From that point, Danielle began to question the role of colonization and globalization on Guam’s food culture. Guam is a U.S. territory located in the Pacific Ocean and a part of the Mariana Islands of Micronesia. Native Chamorro, colonial Spanish, and American influences shape Guam’s rich history. Danielle developed many questions concerning the Guamanian and Chamorro cuisine, and focused some of her class papers on answering those questions. She wrote a history paper on changes in diet of indigenous people pre and post European contact, comparing contemporary and colonial Spanish cookbooks. She acquired research skills through her ethnography and anthropology classes and spent three weeks in Guam developing an ethnographic report. Danielle’s personal experiences, classes, and directed study helped her get to her final argument:

“…the local diet of Guam has evolved to incorporate foods from cultures it has come into contact with through colonization, immigration, and tourism, yet still maintains Chamorro/Guamanian identity as a result of Guam’s geographic location and tradition of conviviality, suggesting that there are limits on the homogenizing effects of colonization on local culture.”

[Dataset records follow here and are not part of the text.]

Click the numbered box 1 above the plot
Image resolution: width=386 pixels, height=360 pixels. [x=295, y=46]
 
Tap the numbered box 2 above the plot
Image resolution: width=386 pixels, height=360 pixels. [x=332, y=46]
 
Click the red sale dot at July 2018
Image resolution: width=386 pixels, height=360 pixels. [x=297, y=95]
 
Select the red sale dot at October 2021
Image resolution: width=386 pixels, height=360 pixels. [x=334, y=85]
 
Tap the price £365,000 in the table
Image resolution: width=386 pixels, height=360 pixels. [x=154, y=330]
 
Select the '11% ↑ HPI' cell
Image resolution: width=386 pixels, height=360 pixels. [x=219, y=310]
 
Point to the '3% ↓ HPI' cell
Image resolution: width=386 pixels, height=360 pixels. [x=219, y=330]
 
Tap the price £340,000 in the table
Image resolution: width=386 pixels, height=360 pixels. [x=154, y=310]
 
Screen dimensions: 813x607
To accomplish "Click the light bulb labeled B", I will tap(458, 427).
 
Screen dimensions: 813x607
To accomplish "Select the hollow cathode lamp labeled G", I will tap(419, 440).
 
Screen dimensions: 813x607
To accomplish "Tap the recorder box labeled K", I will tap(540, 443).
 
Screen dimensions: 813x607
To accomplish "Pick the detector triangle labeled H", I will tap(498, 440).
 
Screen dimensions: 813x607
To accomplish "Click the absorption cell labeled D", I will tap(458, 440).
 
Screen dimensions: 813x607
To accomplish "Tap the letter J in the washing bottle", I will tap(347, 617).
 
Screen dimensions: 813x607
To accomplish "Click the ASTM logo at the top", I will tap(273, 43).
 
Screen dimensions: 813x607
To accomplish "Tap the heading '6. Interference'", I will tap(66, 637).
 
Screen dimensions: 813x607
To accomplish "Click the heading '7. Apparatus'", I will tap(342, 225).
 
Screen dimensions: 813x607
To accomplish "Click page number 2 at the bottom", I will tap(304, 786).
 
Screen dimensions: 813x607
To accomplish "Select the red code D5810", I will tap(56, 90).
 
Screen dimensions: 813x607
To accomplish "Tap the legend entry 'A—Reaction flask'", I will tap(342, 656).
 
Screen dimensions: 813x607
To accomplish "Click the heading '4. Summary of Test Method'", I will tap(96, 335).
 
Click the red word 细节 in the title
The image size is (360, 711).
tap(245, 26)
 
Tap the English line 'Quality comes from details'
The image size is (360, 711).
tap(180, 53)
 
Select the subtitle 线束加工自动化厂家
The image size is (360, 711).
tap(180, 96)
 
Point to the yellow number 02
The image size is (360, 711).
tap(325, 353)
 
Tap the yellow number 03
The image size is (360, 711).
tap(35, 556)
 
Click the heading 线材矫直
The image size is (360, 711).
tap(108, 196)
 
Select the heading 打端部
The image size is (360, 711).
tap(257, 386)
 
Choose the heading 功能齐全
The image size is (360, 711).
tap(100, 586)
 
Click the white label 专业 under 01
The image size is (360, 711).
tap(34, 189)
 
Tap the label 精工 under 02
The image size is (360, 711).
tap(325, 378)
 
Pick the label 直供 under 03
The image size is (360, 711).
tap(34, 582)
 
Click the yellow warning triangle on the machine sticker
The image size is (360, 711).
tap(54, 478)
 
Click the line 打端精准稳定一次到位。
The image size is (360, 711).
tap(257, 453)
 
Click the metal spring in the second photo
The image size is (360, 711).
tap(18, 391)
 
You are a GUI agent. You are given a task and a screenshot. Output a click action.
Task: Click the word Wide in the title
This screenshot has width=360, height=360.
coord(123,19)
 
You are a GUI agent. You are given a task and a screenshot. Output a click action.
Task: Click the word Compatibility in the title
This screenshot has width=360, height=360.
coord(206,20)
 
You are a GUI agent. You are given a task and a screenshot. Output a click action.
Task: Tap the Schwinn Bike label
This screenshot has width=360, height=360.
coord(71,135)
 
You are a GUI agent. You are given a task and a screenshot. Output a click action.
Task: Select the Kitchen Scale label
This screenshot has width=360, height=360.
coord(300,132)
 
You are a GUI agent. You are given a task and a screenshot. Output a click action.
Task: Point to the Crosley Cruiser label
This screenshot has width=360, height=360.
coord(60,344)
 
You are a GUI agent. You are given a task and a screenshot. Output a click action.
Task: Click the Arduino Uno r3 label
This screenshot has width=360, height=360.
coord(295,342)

According to Danielle, much of her historic research on Guam and Micronesia is written in the view of Western-centric historians. “The voice of indigenous populations isn’t there. Micronesian studies are lumped together in one topic. There’s a lot of pride in Guam for being Guamanian or Chamorro.” For Danielle, writing about Guam foodways is “giving voice to a population that people don’t understand.”

Danielle is a gastronomy student with an undergraduate degree in Food & Nutrition from San Diego State University. She will be presenting her paper, “Soy Sauce and Coconut Milk: The Effects of Colonialism, Globalization and Diaspora on Guamanian Foodways,” at this summer’s ASFS conference at NYU.